Men are dense about some things unless it involves guns, fishing, cars, etc... Take it slow with him though, not too much at once. You'll blow his freakin' mind!!

"OCD sucks"
Habit and routine have an unbelievable power to destroy.
--Henri de Lubac

Colorado Girl's picture

You are doing all the right things by allowing him to know that you are not okay.

A lot of us keep quiet and stay until it's too late. You are being very vocal and he sounds like he's trying.

It's a good thing, honey.

"For every ailment under the sun....There is a remedy, or there is none;
If there be one, try to find it; If there be none, never mind it." ~ W.W. Bartley

stepwitch's picture

He went to the grocery.....and came back with a dozen pink flowers. Awesome! Can't help but think it was out of obligation...so I asked... He said it was because I love you.

Stepwitch
Thank you Disney for portraying a positive image on all stepmothers!!!!

Dawn-Moderator's picture

That's sounding good! Yeah!!

Dawn

Colorado Girl's picture

He's ACTUALLY listening.

Maybe you can get you some!!! Blum 3

"For every ailment under the sun....There is a remedy, or there is none;
If there be one, try to find it; If there be none, never mind it." ~ W.W. Bartley

stepmum's picture

I know how hard it is to train these guys...

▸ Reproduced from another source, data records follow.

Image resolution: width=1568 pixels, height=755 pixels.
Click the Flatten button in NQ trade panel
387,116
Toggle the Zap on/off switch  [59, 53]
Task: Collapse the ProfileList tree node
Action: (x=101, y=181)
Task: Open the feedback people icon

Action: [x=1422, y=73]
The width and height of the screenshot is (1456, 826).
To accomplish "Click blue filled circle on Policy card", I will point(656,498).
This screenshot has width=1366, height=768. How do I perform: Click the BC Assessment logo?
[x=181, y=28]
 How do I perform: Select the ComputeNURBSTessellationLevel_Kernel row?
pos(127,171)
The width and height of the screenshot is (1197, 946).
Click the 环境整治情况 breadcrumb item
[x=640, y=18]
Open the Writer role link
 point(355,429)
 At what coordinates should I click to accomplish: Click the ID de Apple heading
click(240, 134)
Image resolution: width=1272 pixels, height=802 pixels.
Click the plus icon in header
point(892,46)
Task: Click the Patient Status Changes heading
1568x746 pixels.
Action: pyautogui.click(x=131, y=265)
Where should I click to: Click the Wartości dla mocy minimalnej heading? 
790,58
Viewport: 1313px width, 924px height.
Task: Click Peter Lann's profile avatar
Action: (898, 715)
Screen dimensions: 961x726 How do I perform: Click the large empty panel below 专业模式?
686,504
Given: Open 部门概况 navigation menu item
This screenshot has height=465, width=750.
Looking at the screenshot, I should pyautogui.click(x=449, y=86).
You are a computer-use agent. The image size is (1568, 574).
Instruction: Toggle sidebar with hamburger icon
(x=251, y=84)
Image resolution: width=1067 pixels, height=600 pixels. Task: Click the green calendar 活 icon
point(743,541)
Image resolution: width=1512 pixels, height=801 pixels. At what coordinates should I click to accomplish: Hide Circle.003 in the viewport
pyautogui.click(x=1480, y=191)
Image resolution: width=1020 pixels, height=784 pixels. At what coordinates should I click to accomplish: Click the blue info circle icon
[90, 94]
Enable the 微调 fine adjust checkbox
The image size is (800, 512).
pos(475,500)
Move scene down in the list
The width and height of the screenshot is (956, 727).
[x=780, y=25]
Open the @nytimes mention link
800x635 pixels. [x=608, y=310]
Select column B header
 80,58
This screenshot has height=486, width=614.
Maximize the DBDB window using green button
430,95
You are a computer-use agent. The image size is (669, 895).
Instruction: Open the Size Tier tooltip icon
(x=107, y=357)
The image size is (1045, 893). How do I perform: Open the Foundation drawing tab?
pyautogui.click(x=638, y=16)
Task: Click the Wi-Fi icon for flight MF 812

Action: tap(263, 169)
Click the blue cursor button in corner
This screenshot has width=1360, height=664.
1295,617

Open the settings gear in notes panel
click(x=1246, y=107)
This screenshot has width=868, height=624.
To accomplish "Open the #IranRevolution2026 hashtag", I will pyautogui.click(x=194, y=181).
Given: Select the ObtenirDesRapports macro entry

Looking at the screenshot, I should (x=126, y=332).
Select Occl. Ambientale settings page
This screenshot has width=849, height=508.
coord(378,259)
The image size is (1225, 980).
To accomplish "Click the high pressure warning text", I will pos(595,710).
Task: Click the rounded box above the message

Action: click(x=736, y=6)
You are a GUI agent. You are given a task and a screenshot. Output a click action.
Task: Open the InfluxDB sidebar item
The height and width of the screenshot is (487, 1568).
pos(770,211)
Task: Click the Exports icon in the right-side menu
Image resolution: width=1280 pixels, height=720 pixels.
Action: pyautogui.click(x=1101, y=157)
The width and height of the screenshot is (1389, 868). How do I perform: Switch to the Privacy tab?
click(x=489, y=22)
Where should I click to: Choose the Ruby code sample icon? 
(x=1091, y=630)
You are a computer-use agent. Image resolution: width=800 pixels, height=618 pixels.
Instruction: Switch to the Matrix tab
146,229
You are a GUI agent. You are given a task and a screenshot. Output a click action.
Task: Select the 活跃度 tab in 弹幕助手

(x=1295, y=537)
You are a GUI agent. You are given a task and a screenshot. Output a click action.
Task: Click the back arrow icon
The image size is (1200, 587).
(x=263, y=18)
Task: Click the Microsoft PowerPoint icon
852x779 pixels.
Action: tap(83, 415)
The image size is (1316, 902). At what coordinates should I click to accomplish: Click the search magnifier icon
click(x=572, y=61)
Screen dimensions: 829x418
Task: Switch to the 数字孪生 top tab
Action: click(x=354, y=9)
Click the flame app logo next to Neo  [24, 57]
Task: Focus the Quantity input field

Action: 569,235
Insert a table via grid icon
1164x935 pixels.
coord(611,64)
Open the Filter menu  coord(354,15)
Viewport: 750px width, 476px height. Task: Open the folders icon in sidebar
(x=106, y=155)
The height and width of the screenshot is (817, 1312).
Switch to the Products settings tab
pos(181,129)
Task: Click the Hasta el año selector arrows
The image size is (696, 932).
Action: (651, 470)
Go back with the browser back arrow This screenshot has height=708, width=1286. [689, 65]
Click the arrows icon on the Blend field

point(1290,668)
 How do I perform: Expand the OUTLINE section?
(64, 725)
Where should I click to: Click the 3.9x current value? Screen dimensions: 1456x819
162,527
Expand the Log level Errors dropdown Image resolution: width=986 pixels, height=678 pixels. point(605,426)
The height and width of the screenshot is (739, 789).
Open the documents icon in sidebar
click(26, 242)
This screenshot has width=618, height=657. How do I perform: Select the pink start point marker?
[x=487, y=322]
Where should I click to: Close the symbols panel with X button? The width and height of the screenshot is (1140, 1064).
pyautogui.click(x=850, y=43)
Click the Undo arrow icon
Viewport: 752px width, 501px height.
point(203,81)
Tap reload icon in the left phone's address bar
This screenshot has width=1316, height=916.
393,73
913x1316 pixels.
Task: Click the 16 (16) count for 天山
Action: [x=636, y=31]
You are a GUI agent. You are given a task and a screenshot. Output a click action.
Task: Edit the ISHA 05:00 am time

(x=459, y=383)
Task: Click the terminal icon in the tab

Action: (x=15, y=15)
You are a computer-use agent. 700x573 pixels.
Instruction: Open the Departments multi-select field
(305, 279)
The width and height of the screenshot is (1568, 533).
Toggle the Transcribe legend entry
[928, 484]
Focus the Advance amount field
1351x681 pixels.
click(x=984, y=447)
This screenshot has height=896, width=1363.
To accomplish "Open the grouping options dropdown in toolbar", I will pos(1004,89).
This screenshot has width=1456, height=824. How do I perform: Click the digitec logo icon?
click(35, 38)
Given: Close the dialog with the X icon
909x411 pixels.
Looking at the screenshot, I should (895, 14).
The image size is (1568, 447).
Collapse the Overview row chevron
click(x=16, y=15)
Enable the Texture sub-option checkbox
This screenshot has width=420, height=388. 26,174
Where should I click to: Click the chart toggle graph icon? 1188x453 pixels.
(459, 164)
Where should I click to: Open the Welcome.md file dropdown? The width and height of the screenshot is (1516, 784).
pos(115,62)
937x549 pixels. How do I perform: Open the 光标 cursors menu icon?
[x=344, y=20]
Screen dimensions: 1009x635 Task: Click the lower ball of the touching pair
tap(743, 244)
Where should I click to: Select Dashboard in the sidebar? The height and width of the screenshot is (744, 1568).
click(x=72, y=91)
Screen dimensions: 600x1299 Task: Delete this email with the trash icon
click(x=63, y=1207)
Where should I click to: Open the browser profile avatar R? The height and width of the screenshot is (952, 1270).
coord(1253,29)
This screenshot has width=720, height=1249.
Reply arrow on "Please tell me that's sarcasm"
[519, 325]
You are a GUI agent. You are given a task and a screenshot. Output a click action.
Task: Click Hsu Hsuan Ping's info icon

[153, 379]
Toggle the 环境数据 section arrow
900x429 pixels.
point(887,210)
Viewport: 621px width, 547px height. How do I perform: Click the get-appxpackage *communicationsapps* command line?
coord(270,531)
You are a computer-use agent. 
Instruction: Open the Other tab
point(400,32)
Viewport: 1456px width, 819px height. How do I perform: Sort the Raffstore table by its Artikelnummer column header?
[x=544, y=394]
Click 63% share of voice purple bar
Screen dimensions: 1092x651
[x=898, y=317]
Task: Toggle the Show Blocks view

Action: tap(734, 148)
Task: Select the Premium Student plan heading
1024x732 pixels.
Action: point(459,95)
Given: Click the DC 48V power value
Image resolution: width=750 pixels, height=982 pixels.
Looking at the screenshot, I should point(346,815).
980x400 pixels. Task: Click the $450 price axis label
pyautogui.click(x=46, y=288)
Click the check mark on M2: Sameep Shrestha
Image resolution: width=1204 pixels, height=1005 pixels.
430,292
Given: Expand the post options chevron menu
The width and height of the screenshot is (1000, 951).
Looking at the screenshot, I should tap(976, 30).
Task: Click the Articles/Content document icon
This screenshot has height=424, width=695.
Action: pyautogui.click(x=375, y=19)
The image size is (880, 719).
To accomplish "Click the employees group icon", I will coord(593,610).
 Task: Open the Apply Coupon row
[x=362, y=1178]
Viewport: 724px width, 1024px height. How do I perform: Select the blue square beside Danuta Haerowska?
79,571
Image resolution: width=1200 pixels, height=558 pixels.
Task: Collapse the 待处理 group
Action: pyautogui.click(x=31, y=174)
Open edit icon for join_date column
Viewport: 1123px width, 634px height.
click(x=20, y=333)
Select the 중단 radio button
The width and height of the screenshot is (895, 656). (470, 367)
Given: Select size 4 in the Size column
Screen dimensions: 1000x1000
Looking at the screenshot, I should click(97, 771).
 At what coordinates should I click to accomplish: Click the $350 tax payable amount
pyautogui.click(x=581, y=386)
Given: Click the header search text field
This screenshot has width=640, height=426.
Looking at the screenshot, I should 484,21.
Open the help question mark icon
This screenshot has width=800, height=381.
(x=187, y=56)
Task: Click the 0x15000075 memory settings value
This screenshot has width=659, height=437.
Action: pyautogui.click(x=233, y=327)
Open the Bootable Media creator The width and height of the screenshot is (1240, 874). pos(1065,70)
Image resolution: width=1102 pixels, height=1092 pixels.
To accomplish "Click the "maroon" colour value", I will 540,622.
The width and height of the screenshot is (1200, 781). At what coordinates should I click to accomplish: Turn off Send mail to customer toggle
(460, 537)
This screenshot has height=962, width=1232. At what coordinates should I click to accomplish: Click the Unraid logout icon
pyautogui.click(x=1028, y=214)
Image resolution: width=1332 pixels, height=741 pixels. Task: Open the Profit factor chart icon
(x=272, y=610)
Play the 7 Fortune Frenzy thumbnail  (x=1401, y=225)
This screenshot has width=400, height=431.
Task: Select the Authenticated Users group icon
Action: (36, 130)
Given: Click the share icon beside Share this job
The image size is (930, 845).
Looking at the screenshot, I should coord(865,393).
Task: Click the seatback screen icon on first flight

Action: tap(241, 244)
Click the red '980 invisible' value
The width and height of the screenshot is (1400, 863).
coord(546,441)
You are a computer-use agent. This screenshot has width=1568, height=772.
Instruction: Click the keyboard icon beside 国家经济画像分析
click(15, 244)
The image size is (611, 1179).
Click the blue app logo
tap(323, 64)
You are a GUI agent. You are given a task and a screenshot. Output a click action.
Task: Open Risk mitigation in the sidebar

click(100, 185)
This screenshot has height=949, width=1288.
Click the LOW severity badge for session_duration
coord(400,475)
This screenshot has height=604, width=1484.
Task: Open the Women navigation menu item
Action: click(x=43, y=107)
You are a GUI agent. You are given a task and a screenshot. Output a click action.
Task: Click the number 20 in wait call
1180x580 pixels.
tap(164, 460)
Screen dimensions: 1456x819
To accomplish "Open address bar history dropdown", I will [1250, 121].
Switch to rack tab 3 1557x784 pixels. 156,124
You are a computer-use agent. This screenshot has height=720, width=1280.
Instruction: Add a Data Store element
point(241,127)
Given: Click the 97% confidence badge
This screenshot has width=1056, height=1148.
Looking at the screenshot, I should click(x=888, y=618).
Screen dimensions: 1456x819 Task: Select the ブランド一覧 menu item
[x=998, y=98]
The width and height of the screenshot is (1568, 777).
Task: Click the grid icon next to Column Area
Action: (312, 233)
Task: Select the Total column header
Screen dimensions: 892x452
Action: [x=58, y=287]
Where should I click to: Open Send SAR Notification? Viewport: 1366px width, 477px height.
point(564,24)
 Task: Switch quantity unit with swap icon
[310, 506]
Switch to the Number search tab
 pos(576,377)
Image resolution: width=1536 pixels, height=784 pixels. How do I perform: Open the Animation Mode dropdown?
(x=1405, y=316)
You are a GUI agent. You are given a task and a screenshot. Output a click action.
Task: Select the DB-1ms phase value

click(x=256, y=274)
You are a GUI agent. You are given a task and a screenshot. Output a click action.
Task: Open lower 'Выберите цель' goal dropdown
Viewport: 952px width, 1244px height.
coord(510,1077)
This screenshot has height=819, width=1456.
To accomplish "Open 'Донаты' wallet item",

I said the same thing to my husband three days ago, asked him to please say something nice before he says something critical the second he gets home. He immediately got defensive and kind of rude but when I came out later he was fixing something on my computer that had been bugging me for months. Always nice to see that, but sometimes I don't understand why they need reminders to be generally helpful or nice. In my husband's case, his whole family is like that...very intellectual and interesting to be around, but they are just not very helpful, they don't really say please and thank you. Not rude, just very seldom outwardly expressive. I had to work to teach myself that when he said, "you don't have to help me", he meant it!

~Stepmum

We are going to have -plenty- to talk about!